Ce désaccord est majeur, comme celui qui conduit le gouvernement à renouveler toutes les niches fiscales favorables aux plus riches et aux grandes entreprises. Ce qui me fascine, c’est l’assurance magistrale du gouvernement et des députés LREM pour rembarrer nos propositions. Ils ne sourcillent pas, ils ne doutent pas, ils restent inlassablement enfermés dans leur carcan idéologique. Celui d’un monde qui nous a déjà trop meurtri ces dernières décennies. Il faut que ça cesse.
Dans la série des mensonges, on retiendra que le Président et certains ministres peuvent faire de jolies phrases pour nous expliquer qu’ils ont changé, que le monde d’après sera différent du monde d’après.

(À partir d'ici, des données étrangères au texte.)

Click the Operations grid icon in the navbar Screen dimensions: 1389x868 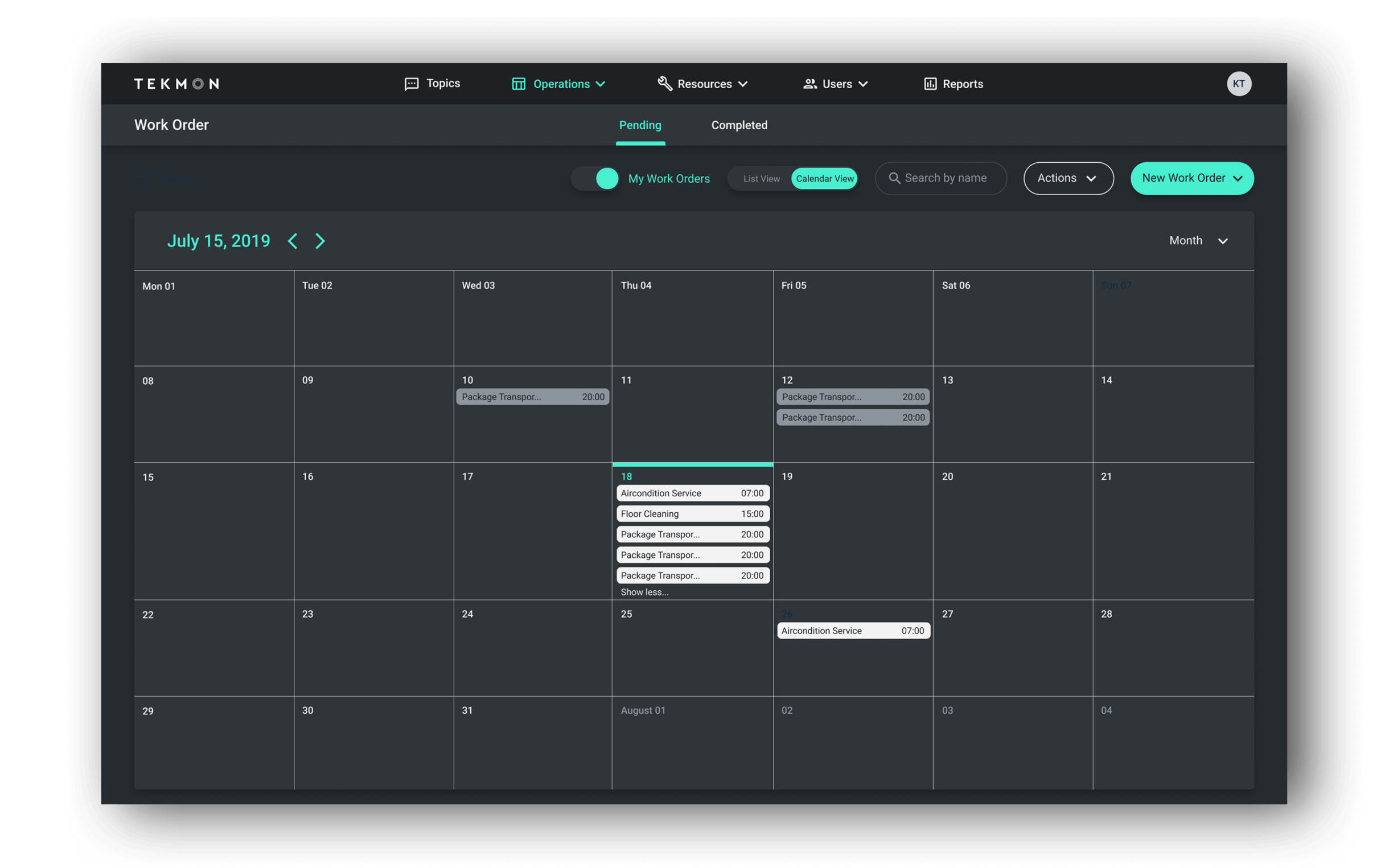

Plus c’est gros, plus ça passe… La réalité est aussi têtue que cruelle : dans les actes, ce sont bien les mêmes politiques qui sont mises en œuvre. Je crois que leurs dogmes d’avant sont si profondément ancrés que le basculement vers d’autres normes sociales et écologistes leur est tout simplement inaccessible.

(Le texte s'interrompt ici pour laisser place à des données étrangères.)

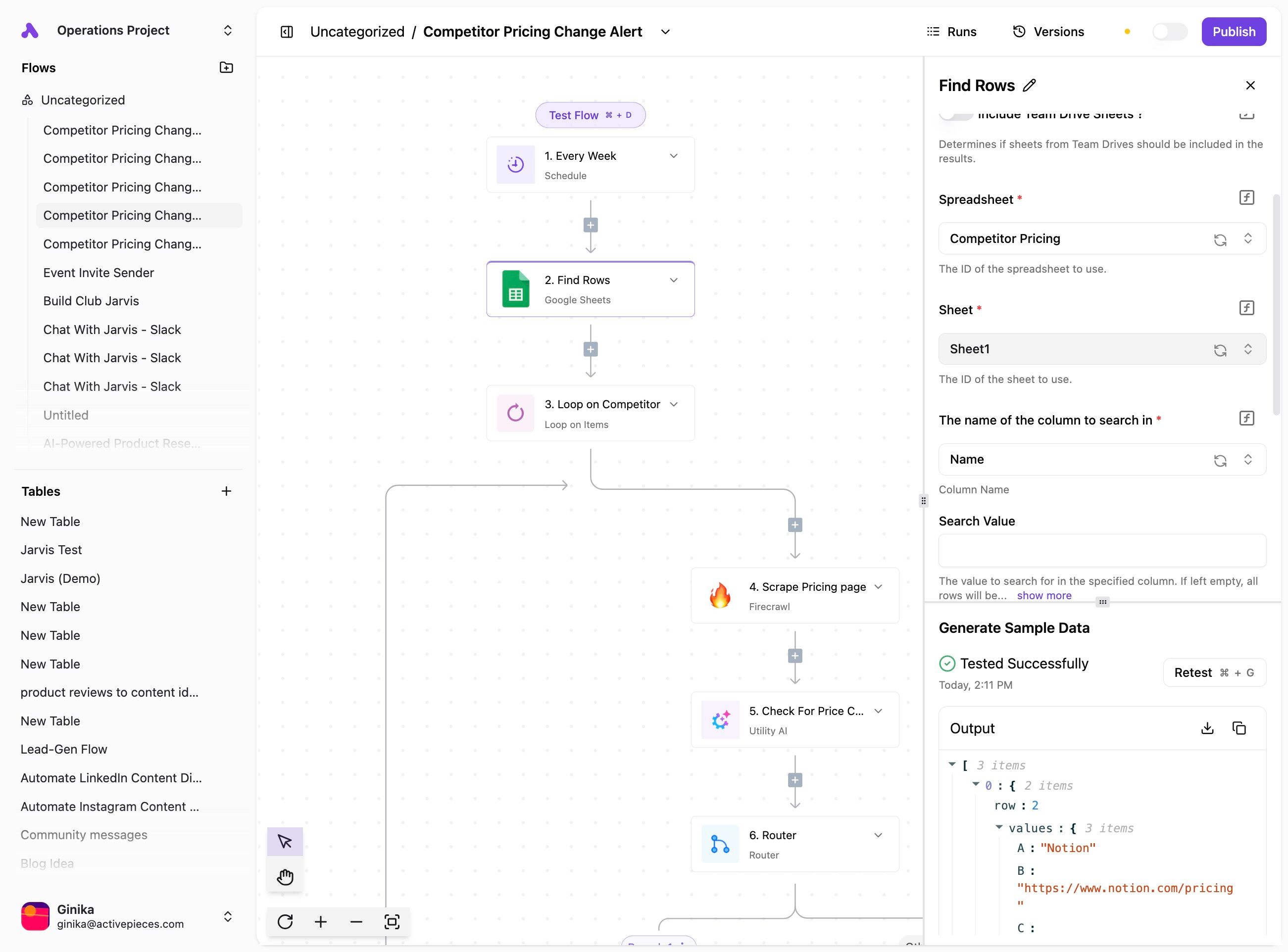The height and width of the screenshot is (952, 1288).
Task: Click the new folder icon beside Flows
Action: tap(226, 67)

Mais le clou hier en séance aura été le débat sur le montant de la TVA sur le matériel nécessaire dans la crise du Covid (masques, gel..). Un amendement proposait de ramener cette TVA à 5,5%. D’autres visaient un 2,1%. On aurait pu imaginer une TVA à 0% mais figurez-vous que ce n’est pas possible : l’Union européenne ne veut pas ! Et alors, me direz-vous ? Eh bien la secrétaire d’État, Agnès Pannier-Runacher, n’imagine pas une seule seconde que nous puissions outrepasser l’avis de l’UE. Même en pleine crise, même pour du matériel vital, non, il n’est pas pensable de s’asseoir sur les règles édictées par la Commission européenne. Nous aurons donc une TVA à 5,5% sur le seul gel, et pour un an ! Misère. À cette occasion, j’ai fait remarquer que le problème principal restait la pénurie de ce matériel. La veille, on me racontait encore que des sages-femmes n’avaient que deux masques et non trois comme il le faudrait pour une protection courant sur une journée de travail. Le matin, j’ai pu constater la pénurie de gel dans une pharmacie. Surtout, les réseaux sociaux et les articles de presse pullulent de témoignages sur le manque cruel, notamment dans les hôpitaux et dans certains secteurs d’activité indispensables, de masques, de gel, de gants, de sur-blouses… la pénurie est sur toute la toile mais la secrétaire d’État ne voit pas de quoi nous parlons. Ne souriez pas, c’est effrayant. Voyez sa réponse de sur le gel hydroalcoolique : « 550 000 litres sont désormais produits par semaine, contre 48 000 litres auparavant. J’invite tous ceux qui cherchent du gel hydroalcoolique et des masques à se connecter sur la plateforme stopcovid19.fr » Les personnels soignants ne sont donc pas doués. Un coup de fil, et c’est réglé ! Plus c’est gros, plus ça passe… Pour l’anticipation de la production, on repassera.
Dans un pays comme la France, des médecins mettent des sacs poubelle en guise de blouse et le gouvernement, après plusieurs mois, n’a toujours pas de plan précis de fabrication du matériel indispensable pour affronter une crise sanitaire.